EXERCISE TASK: In the thread on carrier phone unlocking, which companies does the commenter say will sell you an unlocked phone?

SOURCE TEXT:
Major US carriers announce principles for unlocking devices - shawndumas
http://www.techhive.com/article/2079405/all-five-major-us-carriers-agree-to-let-you-unlock-your-phone-anytime-you-want.html
======
mikestew
"If you've bought something you should be able to do whatever you want with
it, whether it’s modifying it, or unlocking it. You shouldn't need a massive
corporation's permission."

If you think $200 buys you an iPhone, you're sadly deluded. "$200 with 2 year
contract" means you haven't bought anything, you're still paying the mortgage
with every phone bill. If you want to buy something and "do whatever you want
with it", Apple, Google, and a host of others will sell you an unlocked phone.
And it will cost a bit more than $200 (though the Nexus 5at $349 isn't too far
off).

DATA RECORDS:

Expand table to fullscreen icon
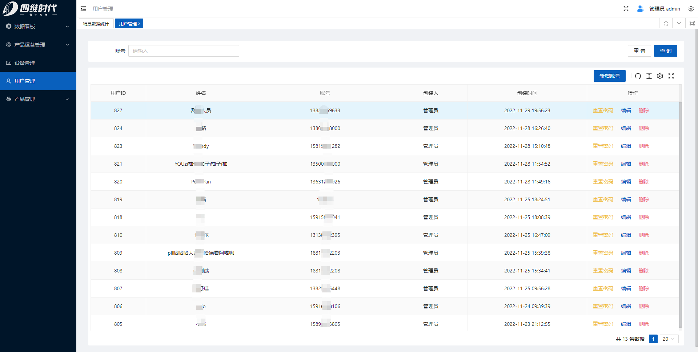Image resolution: width=698 pixels, height=352 pixels. (x=671, y=76)
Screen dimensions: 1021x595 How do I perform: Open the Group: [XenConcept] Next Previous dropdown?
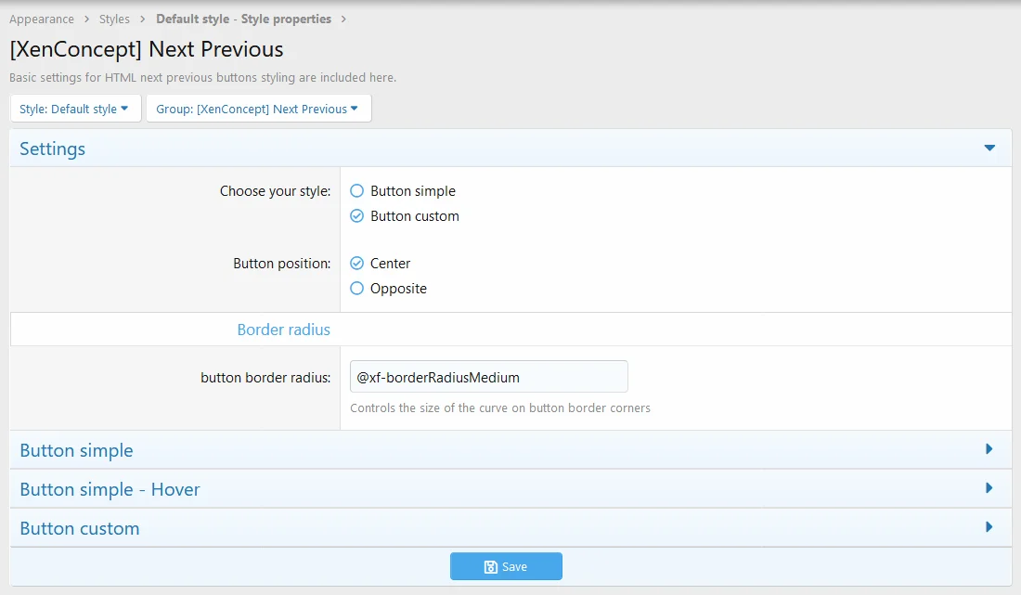click(258, 109)
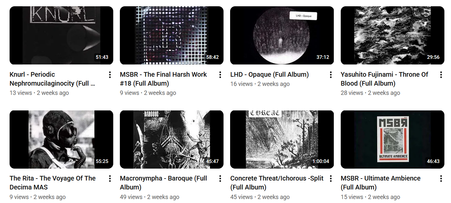Open options for Concrete Threat/Ichorous Split
The width and height of the screenshot is (451, 203).
pos(330,179)
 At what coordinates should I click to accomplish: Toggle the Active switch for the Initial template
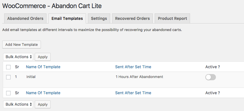coord(211,77)
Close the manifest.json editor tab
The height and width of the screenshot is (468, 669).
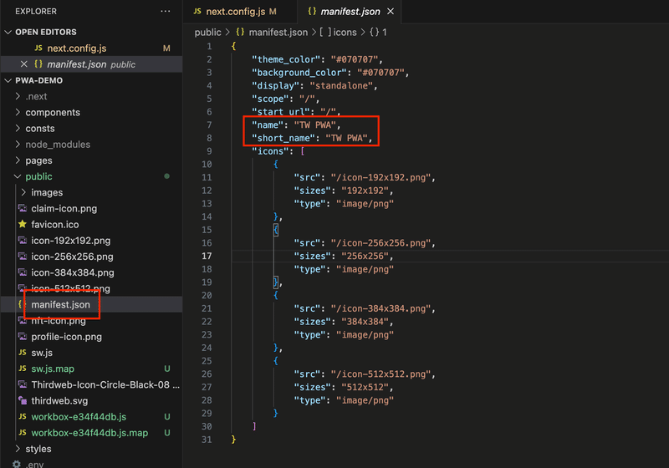(x=391, y=12)
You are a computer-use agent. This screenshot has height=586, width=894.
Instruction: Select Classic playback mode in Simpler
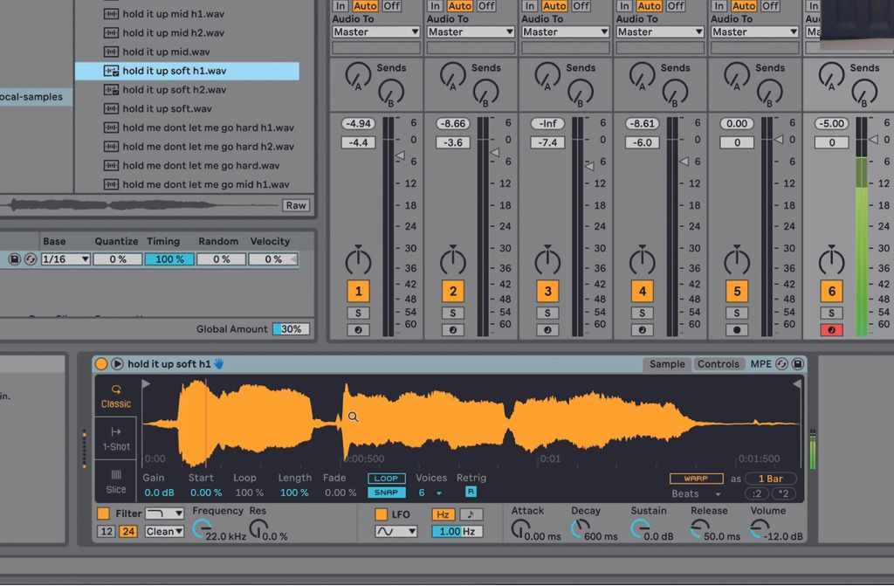pos(115,397)
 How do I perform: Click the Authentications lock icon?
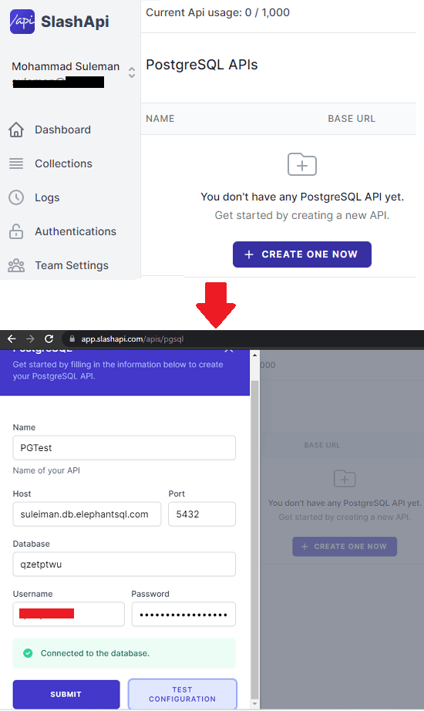pyautogui.click(x=16, y=231)
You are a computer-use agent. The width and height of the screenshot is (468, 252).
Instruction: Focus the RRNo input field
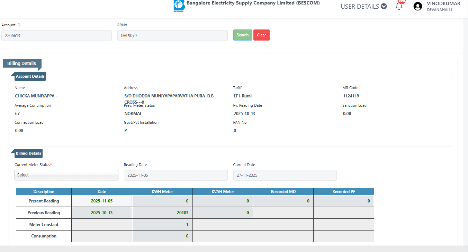tap(172, 35)
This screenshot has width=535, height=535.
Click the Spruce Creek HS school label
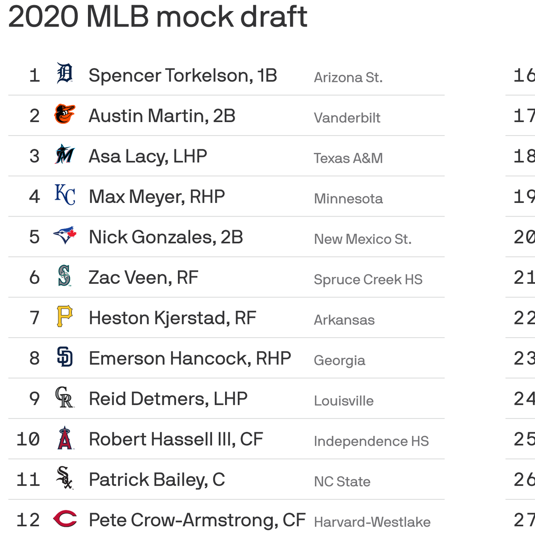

THE ANSWER: Apple, Google, and a host of others.